Every business on the planet has become a technology business. Now, having been forced to change the way they operate during the pandemic, 75% of companies are busy prioritizing innovation in 2021. Tech leaders are banking on software to help meet new consumer needs, from greater digital security to lightning-fast load times. Fortunately, tough times inspire rapid innovation. If you want to adapt to—and capitalize on—rapidly evolving markets, here are five custom software development trends you need on your radar.
1. Site Reliability Engineering (SRE)
User experience is everything. And users expect your website and applications to be available at all times. Reliability is business-critical. Developed by Google a decade ago, SRE is an agile methodology that favors a software engineering and development approach to proactively root out operational problems, manage systems, and automate tasks. In short, SRE keeps you up and running and is essential to building scalable, reliable software systems.
2. Containerization
Another fast-growing trend in software development is containerization, whereby software code (and its dependencies) are held in an isolated user space known as a container. Essentially a portable computing environment that runs uniformly and consistently when you move it from one host to another, it comes with a variety of benefits that include:
- Agile-friendly and easy to set up: The necessary developer tools for containers are universal and easy to use. Their superior agility enables DevOps teams to accelerate workflows and speed up the development phase to bring products to market more quickly.
- One server, multiple containers: Compared with virtual machines, which require their own sizable operating system, containers are small. As such, you can host one or many containers on a single operating system, all running independently of each other. And while virtual machines take minutes to boot up, containerized applications start almost instantly, giving you the speed users love.
- Cost-effective server efficiency: The fact a container doesn’t need a guest operating system or hypervisor results in speedy load times, scalability, and better performance. But because they use fewer resources, you also get to reduce server, licensing costs and trim overheads.
- Cross-workspace portability: While each container is created for one host environment, as long as another host supports the technologies, they’ll run seamlessly in any other location. This is increasingly important in digital workspaces where clouds, devices, and workflows intersect.
- Isolate and fix faults with zero downtime: Since containers exist as isolated units when one fails, other services remain unaffected. And because each module is simple by design, it’s easy to fix faults, make changes and run tests without downtime or the need to rebuild from scratch.
3. Cloud-native applications
When it comes to defining cloud-native applications, it’s less helpful to think about whether or not they reside in the cloud and better to focus on the technology.
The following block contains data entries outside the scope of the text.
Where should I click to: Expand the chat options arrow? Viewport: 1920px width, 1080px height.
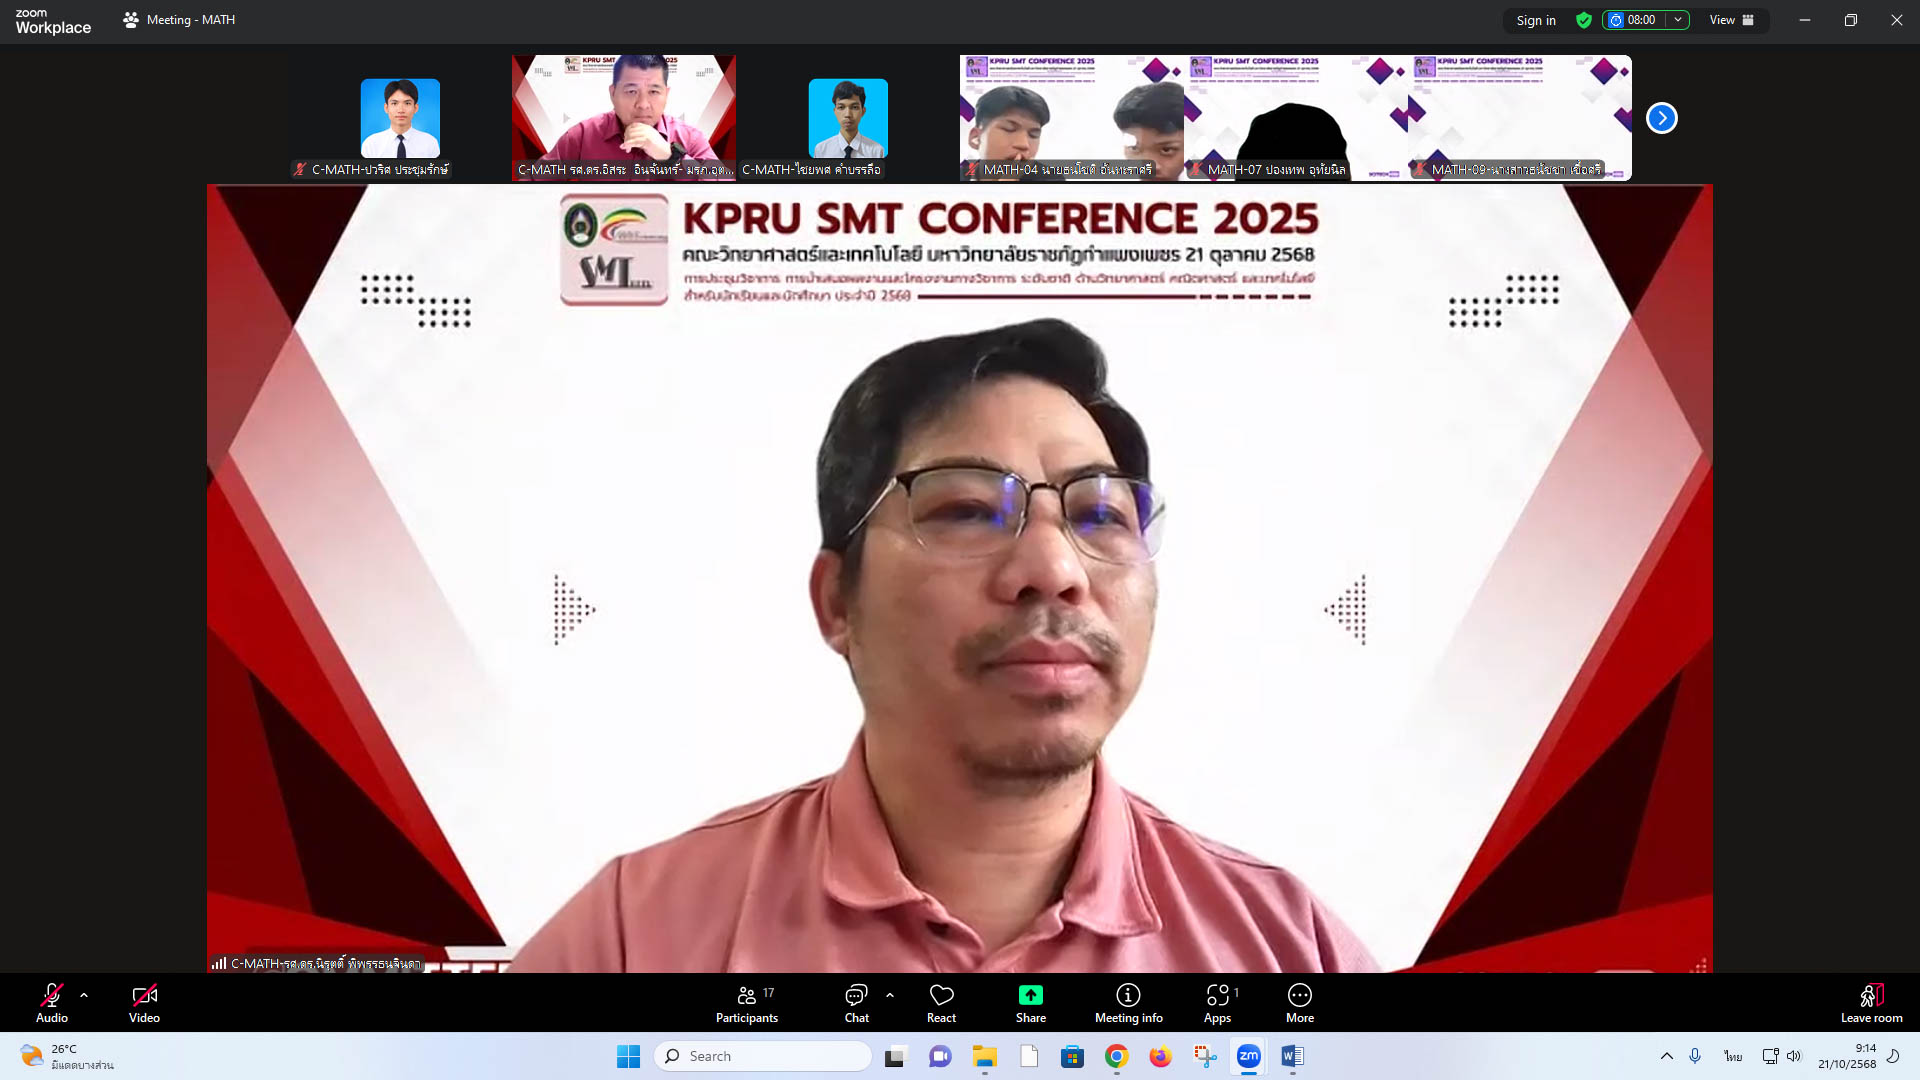890,995
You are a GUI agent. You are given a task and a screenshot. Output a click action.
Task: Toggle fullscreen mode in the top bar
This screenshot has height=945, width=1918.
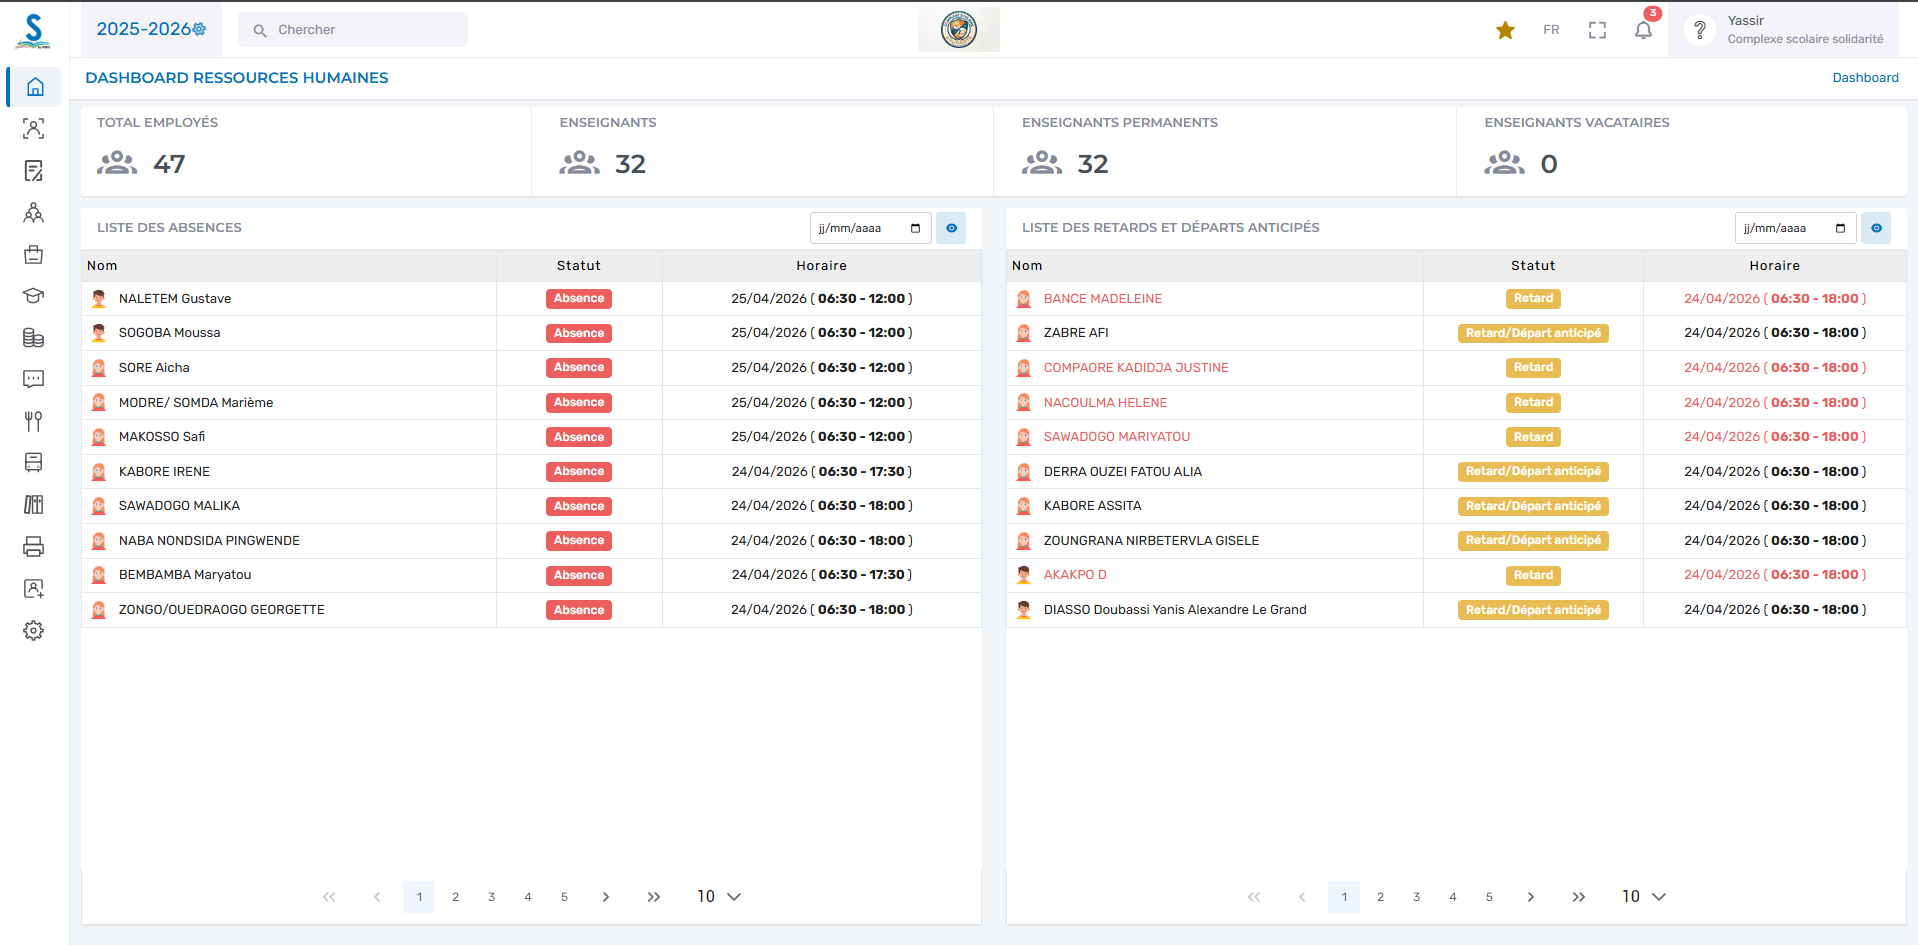1596,29
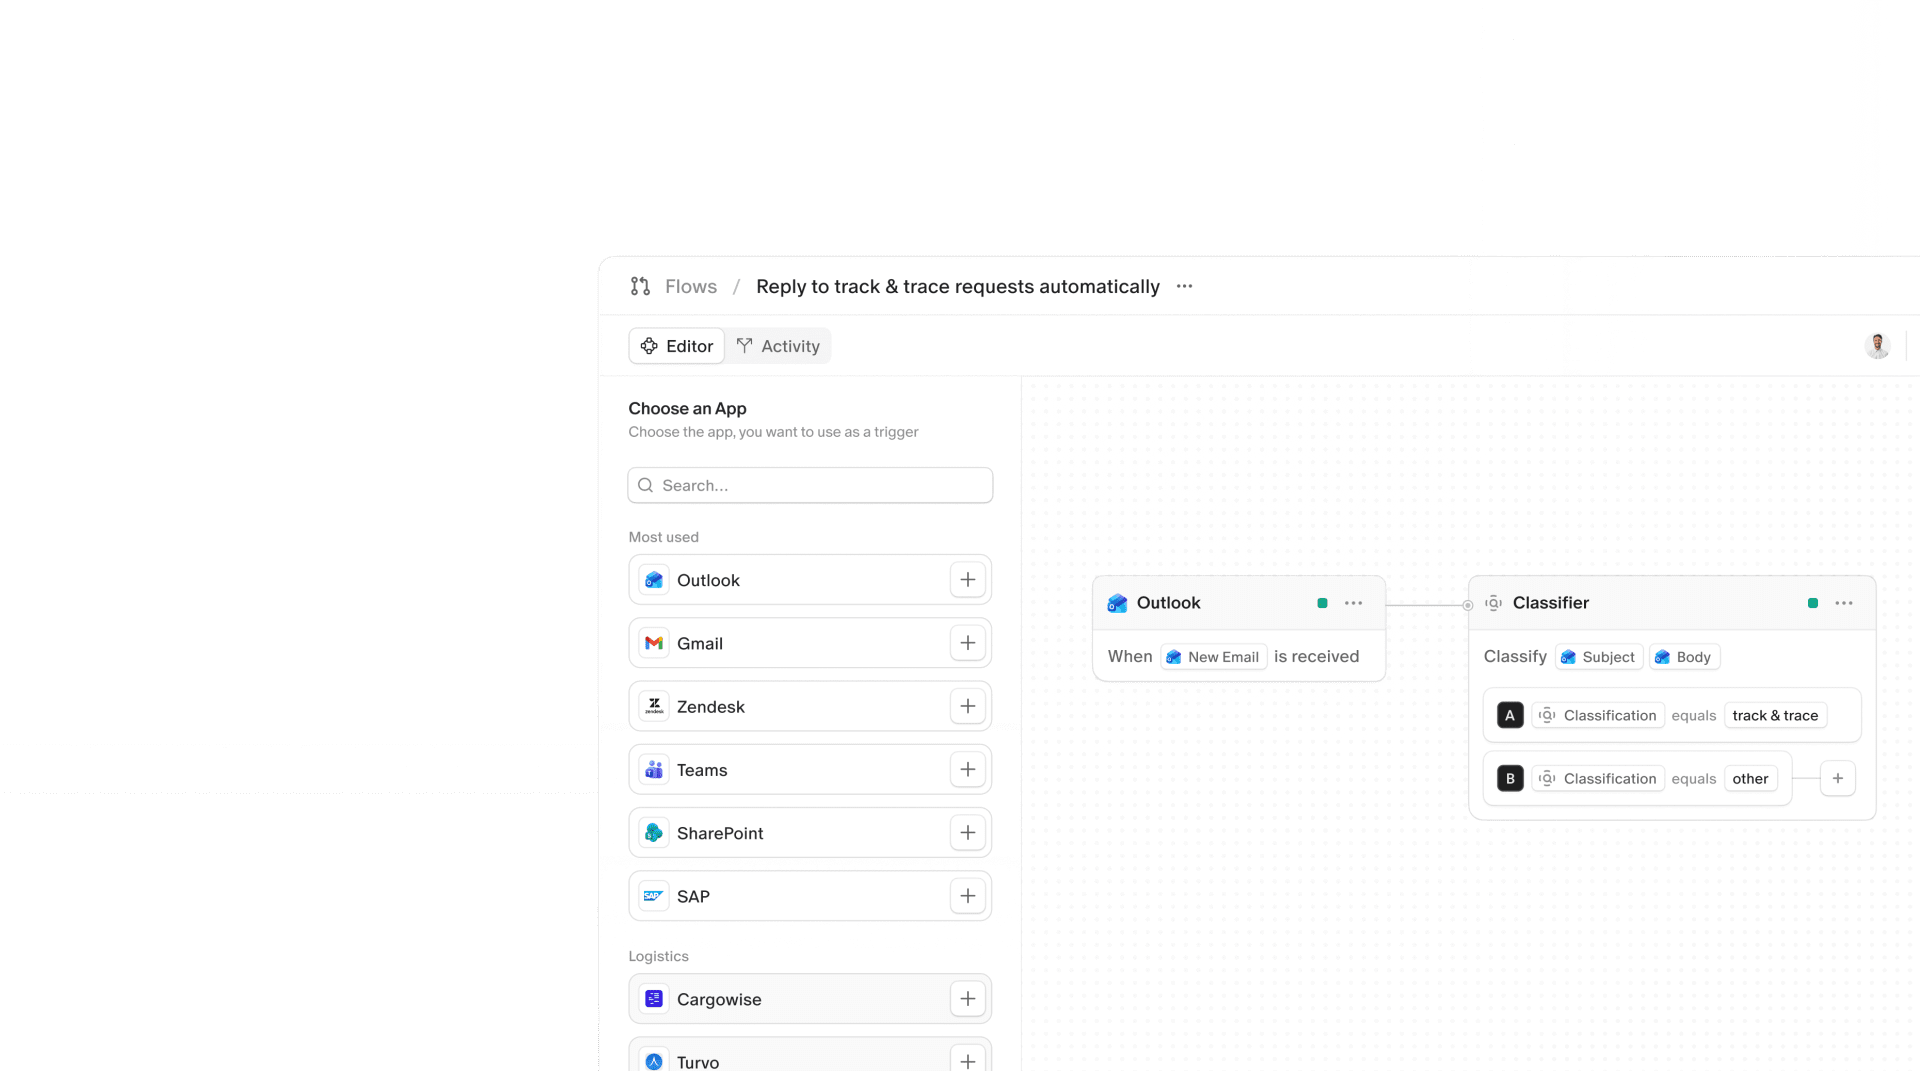Toggle the green status indicator on the Classifier node
This screenshot has width=1920, height=1071.
click(x=1812, y=603)
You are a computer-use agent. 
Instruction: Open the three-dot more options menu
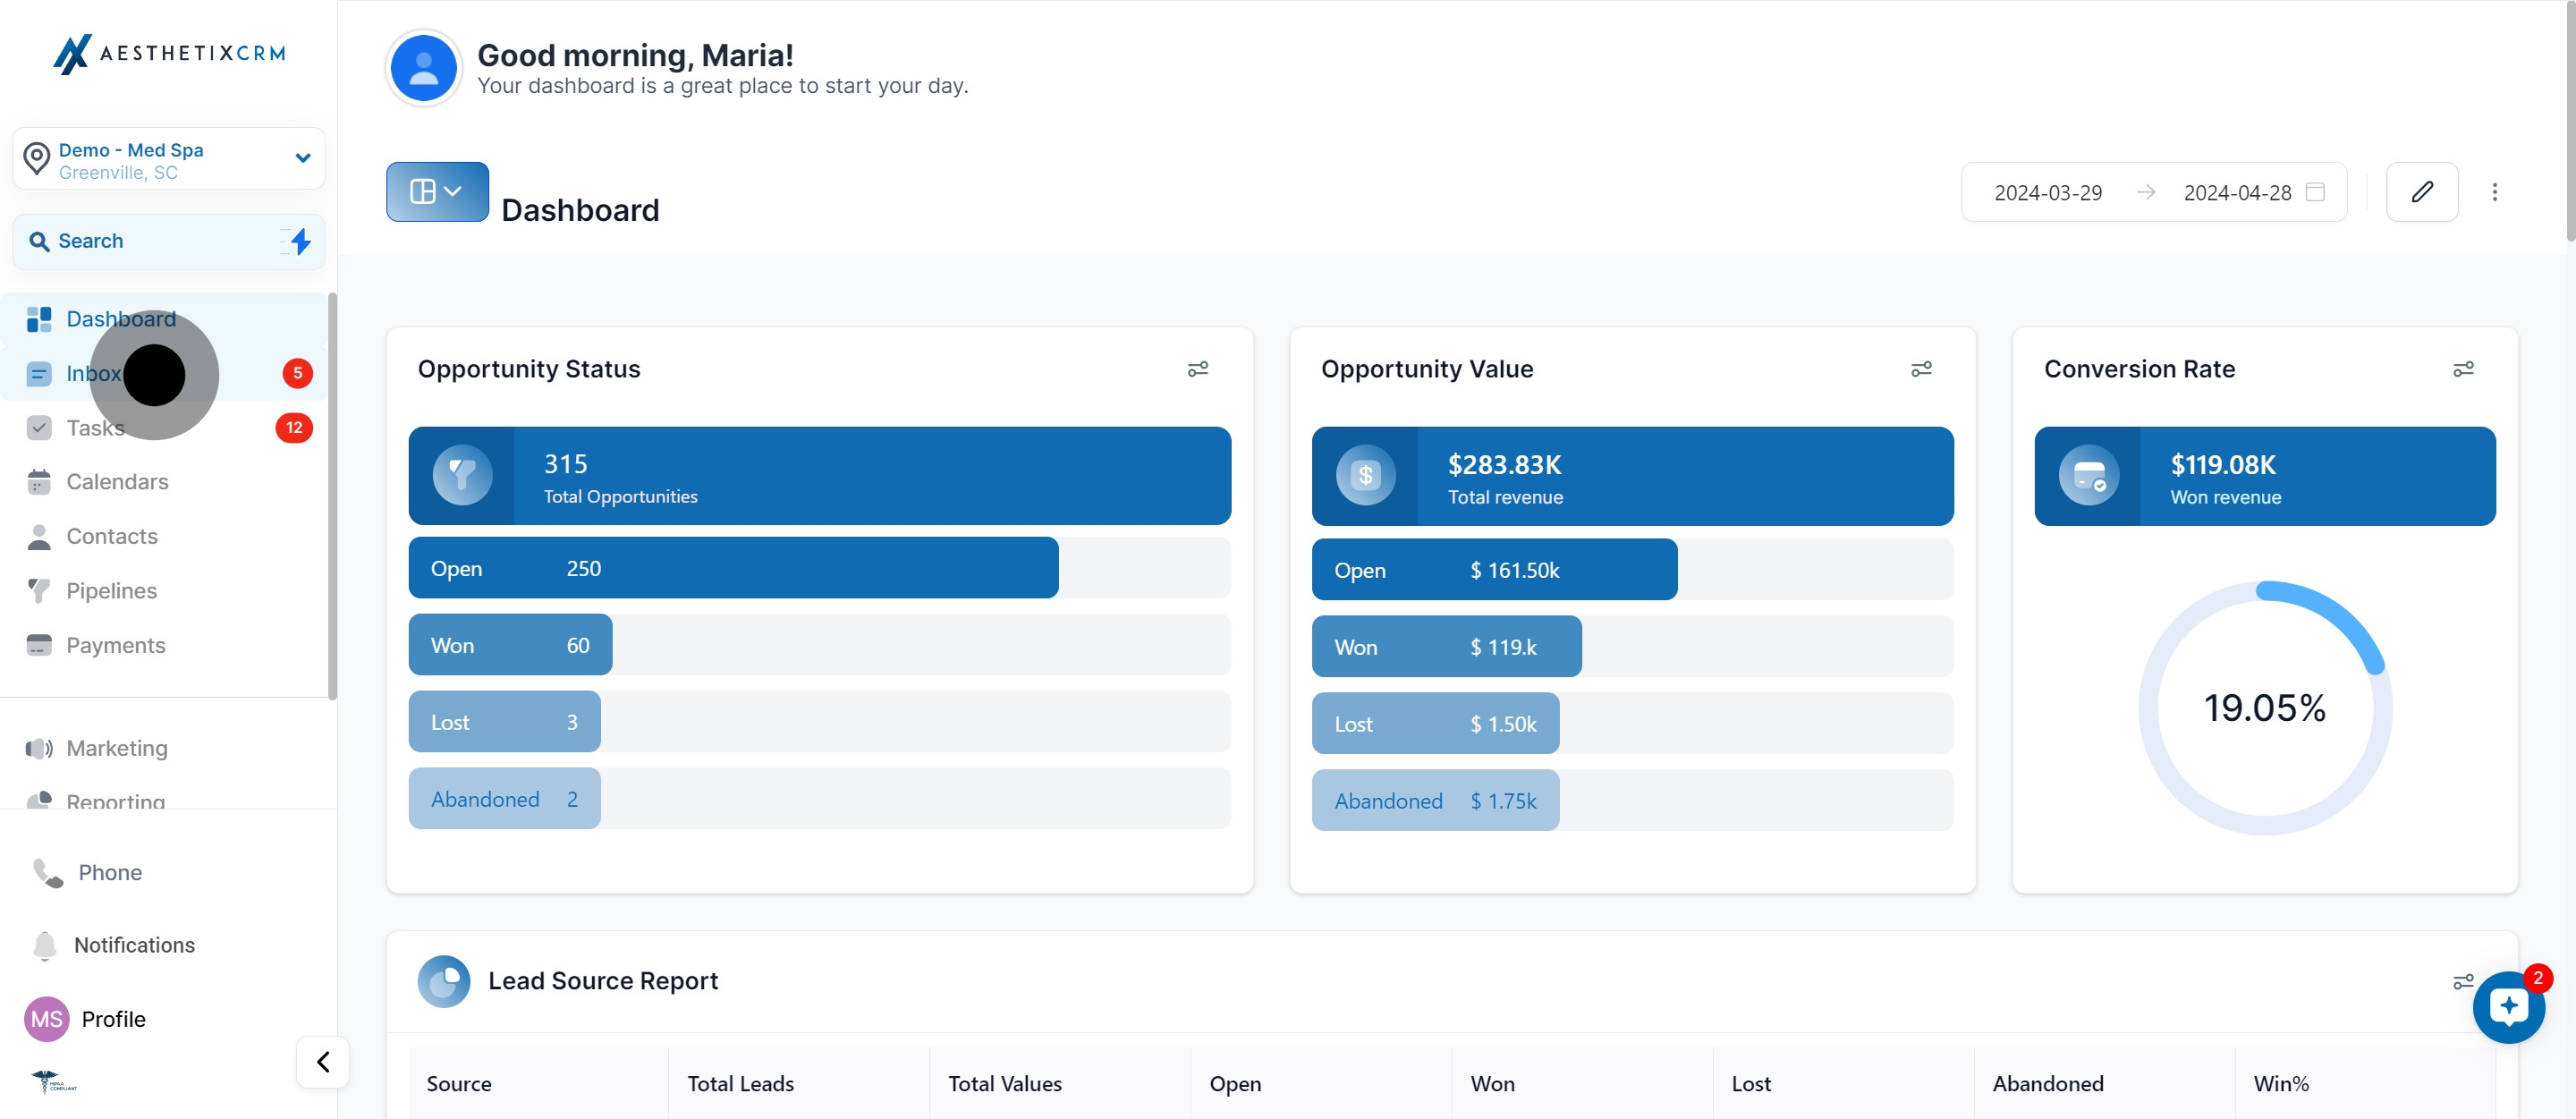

Cloud-native applications hold microservices packaged in separate containers, each performing a particular function independent of the others. This unitization gives developers masses of flexibility when experimenting and deploying services wherever they’re needed—for as long as they’re needed—and conducting repairs without affecting other microservices.
Cloud-native applications give you a way to build new applications quickly, optimize existing ones, connect them all, and ensure they’re responsive to an ever-changing environment to deliver services at speed.
4. Serverless applications
Success in this digital age means building, testing, and deploying applications before your competitors. Serverless technology frees developers from the need to factor in the complex requirements of an onsite server so they can concentrate entirely on churning out production-ready applications.
Serverless computing, otherwise known as Functions as a Service (FaaS), means handing over those pesky concerns about infrastructure—server availability, resources, security, and maintenance—to a cloud-based provider, often on a pay-as-you-go basis. And that’s great for business, not only because it keeps costs down but also improves performance and scalability. And developers get to do what they love most: take high-quality applications from idea to market as quickly as possible.
5. Blockchain
It feels as though blockchain has been around for eons after the initial cryptocurrency craze, but the opportunities presented by blockchain applications for business are only just emerging.
Blockchain is a decentralized, public, immutable digital ledger on which virtually anything—tangible or intangible—can be recorded, tracked, and traded. That includes orders, accounts, and financial transactions, but also contracts containing sensitive information, like those used by governments and healthcare providers. Blockchain’s enhanced security features are also being applied across the Internet of Things (IoT) to outwit hackers and prevent data breaches. But one of the most compelling uses of blockchain thus far is in the realm of healthcare, where it’s shown to cut costs, improve access to information, and streamline operations.
Time to embrace the changing role of software
As the world moved online during the global health crisis, tech leaders had little choice but to accelerate their digital transformation plans. Hot on the heels of 2020, with markets more competitive than ever and a host of new consumer needs to address, a culture of continual evolution can be the difference between life or death for many business. It’s little wonder then that custom software development trends in 2021 underline the critical role of developers in shaping our post-pandemic world. Only those who innovate will survive.